Inquirer.net reports that a citizens group from Palawan has petitioned the Supreme Court of the Philippines to declare illegal the recent law that would split the province into three. The Save Palawan Movement sent a 28-page petition asking for Republic Act No. 11259, signed by President Rodrigo Duterte in May, to be declared unconstitutional, along with prohibiting the Commission of Elections (Comelec) from making preparations for a plebiscite scheduled on May 2020 that would ask Palaweños to ratify the RA. The Palawan provincial government, Comelec and Department of Budget are being asked to answer the SPM’s challenge of the bill.
According to the Save Palawan Movement legal counsel Grizelda Mayo-Anda, R.A. 11259 contains blatant Constitutional violations pertaining to the provisions of local government. They are also questioning the law explicitly changing the natural wealth sharing arrangement between province, municipality and barangay that have already been established in R.A. 7160, the Local Government Code. From the original 20% provincial, 45% municipal, and 35% barangay the law dividing Palawan would reapportion the province-municipality-barangay sharing to 60%, 24% and 16% instead. The result is a disproportionate amount of resources going to the provincial government at the others’ expense.
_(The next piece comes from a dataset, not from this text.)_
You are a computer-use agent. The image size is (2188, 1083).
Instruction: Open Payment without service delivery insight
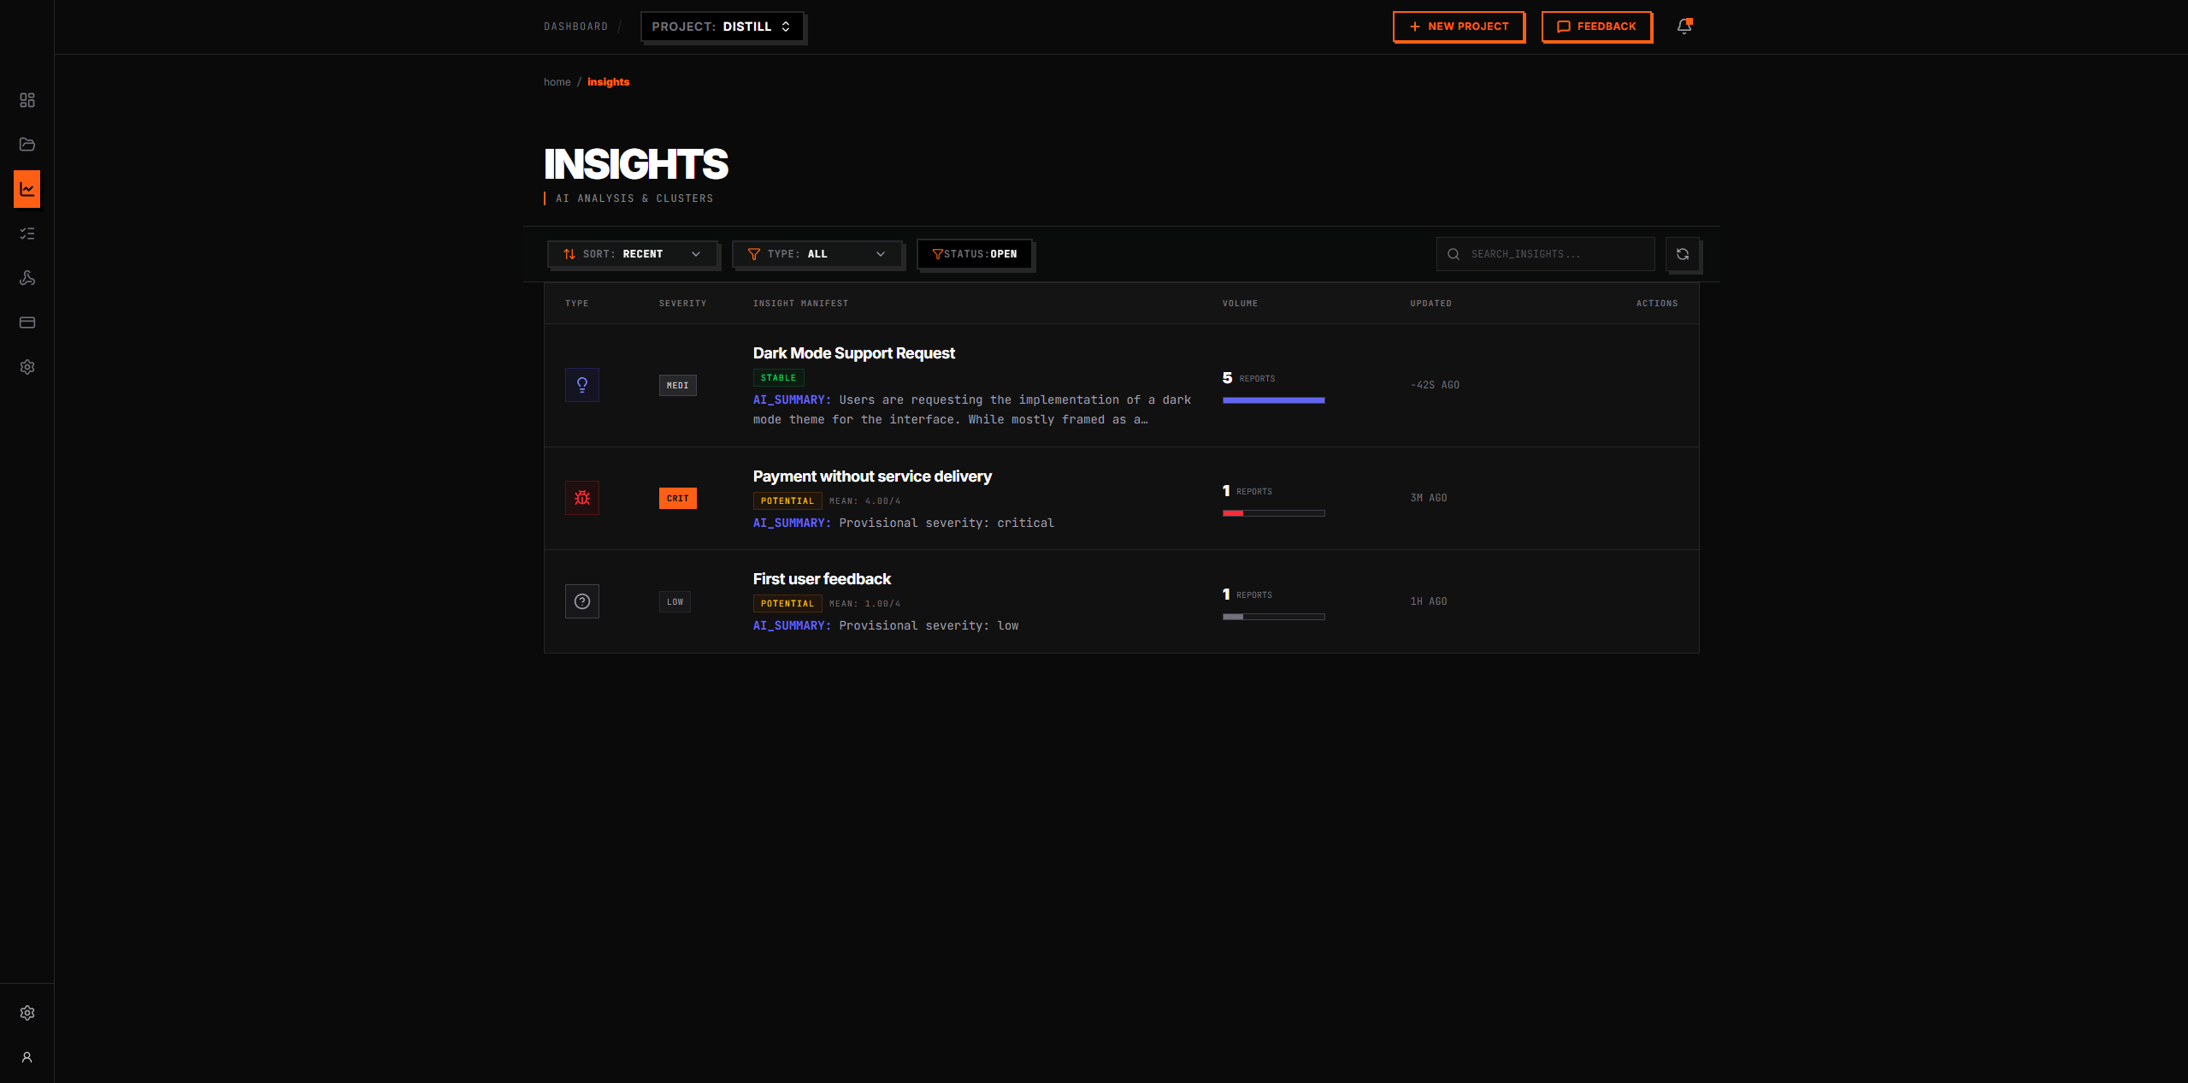tap(871, 476)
R.A. 11259 proposes to divide the province of Palawan into Palawan del Norte, Palawan Oriental, and Palawan del Sur. The reasoning provided by the standing provincial government is that smaller provinces will optimize resource distribution to fuel the growth of the area’s underdeveloped economy. The plebiscite to ratify the Republic Act is also called out by the party of petitioners for excluding the residents of Puerto Princesa, the provincial capital, from participating. Although it is administered separately from the rest of Palawan as its only highly urbanized city the SPM points out that it will be directly affected by the proposed division of the province.
On the other side of the argument, Palawan board member Winston Arzaga has vowed that the provincial government will continue preparing for the plebiscite unless explicitly order by the Supreme Court to stop. They are also countering the petitioners’ accusation that the Palaweños have been kept ignorant of the proposal by launching their own public information campaign supporting provincial division.